Even though a view/update rank correlation is not manifest, we observed a time correlation between views and updates of the same page, as they are the effect of the same cause. For example, Figure 9 shows the views and updates of the “Gravitational Waves” page versus time. The page received a peak of attention after scientists made the first observation of gravitational waves on 11 February 2016. Observing other pages for the same month, a similar behavior can be found. Figure 10 shows the views and updates of the page corresponding to a movie released in North America on February 12; Figure 11 is relevant to the page of the future president during the US presidential election; Figure 12 refers to a famous music album released in the same month. Analyzing these time series, we find evidence that in many cases, a peak of views is followed or preceded by a peak of updates. This information can be useful to make predictive traffic analysis, for instance, to dimension network caches [24] or to implement proactive/opportunistic data offloading [26] or prefetching activities [6].

To measure the view/update–time correlation, we performed a peak analysis of views and updates, showing the result in Figure 13. To that end, we analyzed 6 months of data, considering, for each month, all of the 1000 most popular pages. For each page, we determined the day with the highest number of views of the considered month (e.g., February 2016) and the day with the highest number of updates in a period of 3 months centered on that month (e.g., from January 2016 to March 2016). Then we considered the difference between these two days and plotted the resulting distributions in Figure 13. To mitigate the effects of statistic fluctuations, we only selected the pages that received at least 10 revisions/day. As we can see in the boxplot, the median of the measurements is very close to 0, showing that peaks of views and revisions are very close to each other, on average. The boxes in the Figure represent 50% of the closest peak–peak occurrences, showing that 50% of times, a revision peak occurs within one week of the related view peak. It is worth noting that, in all of these cases, we can clearly see how the inter-times between subsequent updates is not stationary, as also observed in [2] for generic web pages.

A final analysis is aimed at ascertaining who is responsible for page views and updates. Given that nowadays, a non-negligible part of traffic comes from bots, as pointed out in [59], we measured the quantity of artificial traffic in our dataset. As for the views, Wikipedia differentiates human from spider traffic; the result is that in our dataset, 86% of views are human. As for editing bots, the problem is more complex. Currently, bots represent around 0.1% of Wikipedia editors, but the amount of editing could be a high percentage of total revisions. This varies a lot as a function of language and time [60]. Recent studies show that bots can also interact with each other, generating chain effects [59]. According to statistics presented in these papers, edits performed by bots in the English Wikipedia are around 8% of the total. Thanks to the naming convention (https://en.wikipedia.org/wiki/Wikipedia:Bot_policy), we were able to identify and count artificial revisions in our dataset, which resulted in about 1.41% of all edits. We deliberately kept the bot activity in the considered traces since, from the networking point of view, for instance, they have the same effects as human editing.

## 5. In-Network Caching Simulation

Content view and update statistics play an important role in performance evaluations of networking infrastructures, including caching system or prefetching strategies, and distribution networks. Indeed, when content is updated, stored copies have to be deleted or updated. In general, view statistics allow the evaluating of the benefit obtained from these systems, while update statistics permit the estimating of the loss of system efficiency and the possible cost of updating. In this section, we show how the models presented in the previous sections can be used to evaluate the performance of in-network caching, which is a key enabling technology for future networks, including 5G [61] and information-centric networking [62].

INFORMATION SHOWN:

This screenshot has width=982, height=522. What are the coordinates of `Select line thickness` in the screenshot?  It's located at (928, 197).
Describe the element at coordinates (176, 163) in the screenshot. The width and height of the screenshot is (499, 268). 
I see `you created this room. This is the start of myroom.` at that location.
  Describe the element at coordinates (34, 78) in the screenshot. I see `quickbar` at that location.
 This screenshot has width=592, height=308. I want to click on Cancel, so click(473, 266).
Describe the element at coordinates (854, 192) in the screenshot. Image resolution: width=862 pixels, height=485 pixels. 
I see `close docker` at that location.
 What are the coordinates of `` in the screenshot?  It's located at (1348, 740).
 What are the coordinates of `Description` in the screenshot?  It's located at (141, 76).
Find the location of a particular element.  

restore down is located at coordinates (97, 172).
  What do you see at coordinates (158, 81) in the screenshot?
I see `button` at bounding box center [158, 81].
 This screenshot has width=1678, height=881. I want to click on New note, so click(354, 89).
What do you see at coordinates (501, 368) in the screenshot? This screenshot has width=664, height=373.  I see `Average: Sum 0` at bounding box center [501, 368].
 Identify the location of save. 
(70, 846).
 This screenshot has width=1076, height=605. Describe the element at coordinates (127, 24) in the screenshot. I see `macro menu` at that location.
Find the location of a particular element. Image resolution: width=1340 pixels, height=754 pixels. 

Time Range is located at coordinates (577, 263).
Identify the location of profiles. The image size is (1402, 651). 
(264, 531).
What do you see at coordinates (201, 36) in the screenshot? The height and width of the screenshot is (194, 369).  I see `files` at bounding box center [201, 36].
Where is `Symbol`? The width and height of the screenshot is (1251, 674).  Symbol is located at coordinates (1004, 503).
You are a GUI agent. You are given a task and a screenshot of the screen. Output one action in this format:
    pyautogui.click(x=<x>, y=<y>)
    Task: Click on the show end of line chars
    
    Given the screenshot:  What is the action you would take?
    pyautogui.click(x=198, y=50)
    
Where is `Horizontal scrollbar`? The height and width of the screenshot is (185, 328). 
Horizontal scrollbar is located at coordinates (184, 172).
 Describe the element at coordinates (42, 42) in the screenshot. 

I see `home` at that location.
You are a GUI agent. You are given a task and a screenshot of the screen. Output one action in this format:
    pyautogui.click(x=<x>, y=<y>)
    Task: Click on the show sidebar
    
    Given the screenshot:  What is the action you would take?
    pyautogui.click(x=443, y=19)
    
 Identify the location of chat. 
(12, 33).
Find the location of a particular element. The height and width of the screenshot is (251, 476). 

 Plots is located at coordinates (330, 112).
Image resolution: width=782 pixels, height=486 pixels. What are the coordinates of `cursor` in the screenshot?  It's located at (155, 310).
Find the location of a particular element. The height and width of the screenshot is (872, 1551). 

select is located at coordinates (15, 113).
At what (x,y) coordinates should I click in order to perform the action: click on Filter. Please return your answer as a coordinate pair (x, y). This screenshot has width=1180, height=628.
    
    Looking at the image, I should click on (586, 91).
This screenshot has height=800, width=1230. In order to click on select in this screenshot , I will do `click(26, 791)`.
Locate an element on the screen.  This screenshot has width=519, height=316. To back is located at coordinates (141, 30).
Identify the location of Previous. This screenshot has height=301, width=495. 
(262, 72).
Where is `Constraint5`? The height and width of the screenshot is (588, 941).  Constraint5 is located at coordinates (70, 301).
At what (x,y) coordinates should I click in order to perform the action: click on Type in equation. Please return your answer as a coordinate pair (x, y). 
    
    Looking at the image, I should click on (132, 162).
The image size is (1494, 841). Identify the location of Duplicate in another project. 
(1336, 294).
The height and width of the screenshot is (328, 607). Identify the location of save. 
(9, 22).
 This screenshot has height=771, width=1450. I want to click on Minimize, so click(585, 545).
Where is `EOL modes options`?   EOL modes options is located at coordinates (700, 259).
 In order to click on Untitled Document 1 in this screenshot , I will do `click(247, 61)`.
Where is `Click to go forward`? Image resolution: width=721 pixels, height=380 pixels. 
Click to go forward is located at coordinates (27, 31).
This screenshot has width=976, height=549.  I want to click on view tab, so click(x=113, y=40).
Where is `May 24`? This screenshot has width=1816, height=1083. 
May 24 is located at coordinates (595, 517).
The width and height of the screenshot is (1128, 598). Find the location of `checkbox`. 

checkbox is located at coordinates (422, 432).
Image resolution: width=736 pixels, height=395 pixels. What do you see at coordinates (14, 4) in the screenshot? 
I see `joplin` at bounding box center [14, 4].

INSTRUCTION 1:
List every figure number that the passage on Wikipedia page views and updates refers to.
INSTRUCTION 2:
Translate this sentence from the passage on Wikipedia page views and updates into Spanish: "As for the views, Wikipedia differentiates human from spider traffic; the result is that in our dataset, 86% of views are human."

SOLUTION 1:
Figure 9, Figure 10, Figure 11, Figure 12, Figure 13

SOLUTION 2:
En cuanto a las visitas, Wikipedia distingue el tráfico humano del tráfico de arañas; el resultado es que, en nuestro conjunto de datos, el 86 % de las visitas son humanas.